* _SET TASK_: Copy out each entry below verbatim, from the first to the last.

Entries on locating words and elements
——
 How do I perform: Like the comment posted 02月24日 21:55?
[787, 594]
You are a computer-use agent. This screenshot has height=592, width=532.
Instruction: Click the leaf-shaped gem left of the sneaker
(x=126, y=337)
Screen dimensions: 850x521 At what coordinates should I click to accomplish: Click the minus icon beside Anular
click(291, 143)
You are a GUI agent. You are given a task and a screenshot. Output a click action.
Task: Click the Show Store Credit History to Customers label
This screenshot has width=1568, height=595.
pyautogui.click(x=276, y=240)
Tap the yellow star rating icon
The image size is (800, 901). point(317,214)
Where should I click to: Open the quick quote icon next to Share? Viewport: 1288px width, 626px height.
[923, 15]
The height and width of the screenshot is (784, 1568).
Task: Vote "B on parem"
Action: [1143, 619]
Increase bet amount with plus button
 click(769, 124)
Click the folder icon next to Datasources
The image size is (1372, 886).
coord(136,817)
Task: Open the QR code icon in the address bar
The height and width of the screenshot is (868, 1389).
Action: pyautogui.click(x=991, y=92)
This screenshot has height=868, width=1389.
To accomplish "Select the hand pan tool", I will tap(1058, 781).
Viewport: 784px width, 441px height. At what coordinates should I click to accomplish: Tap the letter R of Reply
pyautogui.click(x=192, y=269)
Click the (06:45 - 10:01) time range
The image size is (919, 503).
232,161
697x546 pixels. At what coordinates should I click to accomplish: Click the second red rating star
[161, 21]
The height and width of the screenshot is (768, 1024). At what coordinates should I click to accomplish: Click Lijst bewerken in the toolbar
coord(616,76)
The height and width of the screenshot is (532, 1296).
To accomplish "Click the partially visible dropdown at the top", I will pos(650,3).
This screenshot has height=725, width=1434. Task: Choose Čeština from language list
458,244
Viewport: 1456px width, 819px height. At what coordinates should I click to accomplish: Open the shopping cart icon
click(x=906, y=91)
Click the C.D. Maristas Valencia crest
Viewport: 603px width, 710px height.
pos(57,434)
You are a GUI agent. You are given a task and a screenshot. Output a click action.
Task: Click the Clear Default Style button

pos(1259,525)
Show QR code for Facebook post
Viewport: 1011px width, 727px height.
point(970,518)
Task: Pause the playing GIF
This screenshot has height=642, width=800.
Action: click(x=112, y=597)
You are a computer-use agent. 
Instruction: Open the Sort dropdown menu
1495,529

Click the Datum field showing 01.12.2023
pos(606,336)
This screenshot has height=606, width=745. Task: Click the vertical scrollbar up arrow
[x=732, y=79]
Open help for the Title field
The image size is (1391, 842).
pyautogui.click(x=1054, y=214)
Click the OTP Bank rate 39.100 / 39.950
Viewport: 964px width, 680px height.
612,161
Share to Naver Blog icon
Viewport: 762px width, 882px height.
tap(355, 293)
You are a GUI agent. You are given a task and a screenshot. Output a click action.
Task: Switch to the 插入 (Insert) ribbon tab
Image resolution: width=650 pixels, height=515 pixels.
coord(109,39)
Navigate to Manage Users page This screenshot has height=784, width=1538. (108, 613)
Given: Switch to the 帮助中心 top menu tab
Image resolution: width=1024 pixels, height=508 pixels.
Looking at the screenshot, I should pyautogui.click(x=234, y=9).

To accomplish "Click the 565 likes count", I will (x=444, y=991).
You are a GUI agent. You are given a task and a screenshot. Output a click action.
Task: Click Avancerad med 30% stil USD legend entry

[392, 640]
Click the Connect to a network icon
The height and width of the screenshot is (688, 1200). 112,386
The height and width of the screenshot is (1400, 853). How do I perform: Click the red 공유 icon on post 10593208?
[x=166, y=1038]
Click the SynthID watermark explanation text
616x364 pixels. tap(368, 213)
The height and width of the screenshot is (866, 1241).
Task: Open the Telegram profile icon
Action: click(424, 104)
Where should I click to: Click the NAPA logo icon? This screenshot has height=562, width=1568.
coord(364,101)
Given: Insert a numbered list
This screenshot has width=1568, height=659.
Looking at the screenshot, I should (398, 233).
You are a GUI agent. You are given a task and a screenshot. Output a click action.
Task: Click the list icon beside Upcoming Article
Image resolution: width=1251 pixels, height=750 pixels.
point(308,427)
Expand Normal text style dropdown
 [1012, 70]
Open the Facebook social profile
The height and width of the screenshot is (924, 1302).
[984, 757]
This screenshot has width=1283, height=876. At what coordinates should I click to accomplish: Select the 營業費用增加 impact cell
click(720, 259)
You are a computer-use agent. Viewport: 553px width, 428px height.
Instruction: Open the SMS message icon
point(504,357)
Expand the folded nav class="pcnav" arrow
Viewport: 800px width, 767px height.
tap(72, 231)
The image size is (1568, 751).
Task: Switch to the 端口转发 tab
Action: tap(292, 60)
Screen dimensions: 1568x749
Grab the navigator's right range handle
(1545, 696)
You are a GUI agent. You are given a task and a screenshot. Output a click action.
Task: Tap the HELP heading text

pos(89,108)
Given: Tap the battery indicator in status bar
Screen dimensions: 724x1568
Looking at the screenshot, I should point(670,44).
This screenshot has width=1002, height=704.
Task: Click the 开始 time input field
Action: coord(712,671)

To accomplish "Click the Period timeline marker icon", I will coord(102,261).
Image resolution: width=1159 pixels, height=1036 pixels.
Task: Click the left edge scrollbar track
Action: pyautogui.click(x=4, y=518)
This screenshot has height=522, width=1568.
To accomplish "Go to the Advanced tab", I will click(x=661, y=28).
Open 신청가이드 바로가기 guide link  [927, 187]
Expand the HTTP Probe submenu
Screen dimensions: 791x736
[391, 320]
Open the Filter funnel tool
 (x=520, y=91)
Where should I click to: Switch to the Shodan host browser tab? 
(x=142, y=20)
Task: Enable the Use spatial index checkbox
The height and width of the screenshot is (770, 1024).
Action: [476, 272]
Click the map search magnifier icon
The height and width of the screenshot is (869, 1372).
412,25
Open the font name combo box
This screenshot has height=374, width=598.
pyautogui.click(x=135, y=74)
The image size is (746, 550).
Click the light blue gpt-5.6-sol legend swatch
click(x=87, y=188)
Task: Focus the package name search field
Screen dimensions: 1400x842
——
* _OUTPUT FOR THIS EXERCISE_:
 How do I perform: Like the comment posted 02月24日 21:55?
[787, 594]
You are a computer-use agent. This screenshot has height=592, width=532.
Instruction: Click the leaf-shaped gem left of the sneaker
(x=126, y=337)
Screen dimensions: 850x521 At what coordinates should I click to accomplish: Click the minus icon beside Anular
click(291, 143)
You are a GUI agent. You are given a task and a screenshot. Output a click action.
Task: Click the Show Store Credit History to Customers label
This screenshot has width=1568, height=595.
pyautogui.click(x=276, y=240)
Tap the yellow star rating icon
The image size is (800, 901). point(317,214)
Where should I click to: Open the quick quote icon next to Share? Viewport: 1288px width, 626px height.
[923, 15]
The height and width of the screenshot is (784, 1568).
Task: Vote "B on parem"
Action: [1143, 619]
Increase bet amount with plus button
 click(769, 124)
Click the folder icon next to Datasources
The image size is (1372, 886).
coord(136,817)
Task: Open the QR code icon in the address bar
The height and width of the screenshot is (868, 1389).
Action: pyautogui.click(x=991, y=92)
This screenshot has height=868, width=1389.
To accomplish "Select the hand pan tool", I will tap(1058, 781).
Viewport: 784px width, 441px height. At what coordinates should I click to accomplish: Tap the letter R of Reply
pyautogui.click(x=192, y=269)
Click the (06:45 - 10:01) time range
The image size is (919, 503).
232,161
697x546 pixels. At what coordinates should I click to accomplish: Click the second red rating star
[161, 21]
The height and width of the screenshot is (768, 1024). At what coordinates should I click to accomplish: Click Lijst bewerken in the toolbar
coord(616,76)
The height and width of the screenshot is (532, 1296).
To accomplish "Click the partially visible dropdown at the top", I will pos(650,3).
This screenshot has height=725, width=1434. Task: Choose Čeština from language list
458,244
Viewport: 1456px width, 819px height. At what coordinates should I click to accomplish: Open the shopping cart icon
click(x=906, y=91)
Click the C.D. Maristas Valencia crest
Viewport: 603px width, 710px height.
pos(57,434)
You are a GUI agent. You are given a task and a screenshot. Output a click action.
Task: Click the Clear Default Style button

pos(1259,525)
Show QR code for Facebook post
Viewport: 1011px width, 727px height.
point(970,518)
Task: Pause the playing GIF
This screenshot has height=642, width=800.
Action: click(x=112, y=597)
You are a computer-use agent. 
Instruction: Open the Sort dropdown menu
1495,529

Click the Datum field showing 01.12.2023
pos(606,336)
This screenshot has height=606, width=745. Task: Click the vertical scrollbar up arrow
[x=732, y=79]
Open help for the Title field
The image size is (1391, 842).
pyautogui.click(x=1054, y=214)
Click the OTP Bank rate 39.100 / 39.950
Viewport: 964px width, 680px height.
612,161
Share to Naver Blog icon
Viewport: 762px width, 882px height.
tap(355, 293)
You are a GUI agent. You are given a task and a screenshot. Output a click action.
Task: Switch to the 插入 (Insert) ribbon tab
Image resolution: width=650 pixels, height=515 pixels.
coord(109,39)
Navigate to Manage Users page This screenshot has height=784, width=1538. (108, 613)
Given: Switch to the 帮助中心 top menu tab
Image resolution: width=1024 pixels, height=508 pixels.
Looking at the screenshot, I should pyautogui.click(x=234, y=9).

To accomplish "Click the 565 likes count", I will (x=444, y=991).
You are a GUI agent. You are given a task and a screenshot. Output a click action.
Task: Click Avancerad med 30% stil USD legend entry

[392, 640]
Click the Connect to a network icon
The height and width of the screenshot is (688, 1200). 112,386
The height and width of the screenshot is (1400, 853). How do I perform: Click the red 공유 icon on post 10593208?
[x=166, y=1038]
Click the SynthID watermark explanation text
616x364 pixels. tap(368, 213)
The height and width of the screenshot is (866, 1241).
Task: Open the Telegram profile icon
Action: click(424, 104)
Where should I click to: Click the NAPA logo icon? This screenshot has height=562, width=1568.
coord(364,101)
Given: Insert a numbered list
This screenshot has width=1568, height=659.
Looking at the screenshot, I should (398, 233).
You are a GUI agent. You are given a task and a screenshot. Output a click action.
Task: Click the list icon beside Upcoming Article
Image resolution: width=1251 pixels, height=750 pixels.
point(308,427)
Expand Normal text style dropdown
 [1012, 70]
Open the Facebook social profile
The height and width of the screenshot is (924, 1302).
[984, 757]
This screenshot has width=1283, height=876. At what coordinates should I click to accomplish: Select the 營業費用增加 impact cell
click(720, 259)
You are a computer-use agent. Viewport: 553px width, 428px height.
Instruction: Open the SMS message icon
point(504,357)
Expand the folded nav class="pcnav" arrow
Viewport: 800px width, 767px height.
tap(72, 231)
The image size is (1568, 751).
Task: Switch to the 端口转发 tab
Action: tap(292, 60)
Screen dimensions: 1568x749
Grab the navigator's right range handle
(1545, 696)
You are a GUI agent. You are given a task and a screenshot. Output a click action.
Task: Tap the HELP heading text

pos(89,108)
Given: Tap the battery indicator in status bar
Screen dimensions: 724x1568
Looking at the screenshot, I should point(670,44).
This screenshot has width=1002, height=704.
Task: Click the 开始 time input field
Action: coord(712,671)

To accomplish "Click the Period timeline marker icon", I will coord(102,261).
Image resolution: width=1159 pixels, height=1036 pixels.
Task: Click the left edge scrollbar track
Action: pyautogui.click(x=4, y=518)
This screenshot has height=522, width=1568.
To accomplish "Go to the Advanced tab", I will click(x=661, y=28).
Open 신청가이드 바로가기 guide link  [927, 187]
Expand the HTTP Probe submenu
Screen dimensions: 791x736
[391, 320]
Open the Filter funnel tool
 (x=520, y=91)
Where should I click to: Switch to the Shodan host browser tab? 
(x=142, y=20)
Task: Enable the Use spatial index checkbox
The height and width of the screenshot is (770, 1024).
Action: [476, 272]
Click the map search magnifier icon
The height and width of the screenshot is (869, 1372).
412,25
Open the font name combo box
This screenshot has height=374, width=598.
pyautogui.click(x=135, y=74)
The image size is (746, 550).
Click the light blue gpt-5.6-sol legend swatch
click(x=87, y=188)
Task: Focus the package name search field
Screen dimensions: 1400x842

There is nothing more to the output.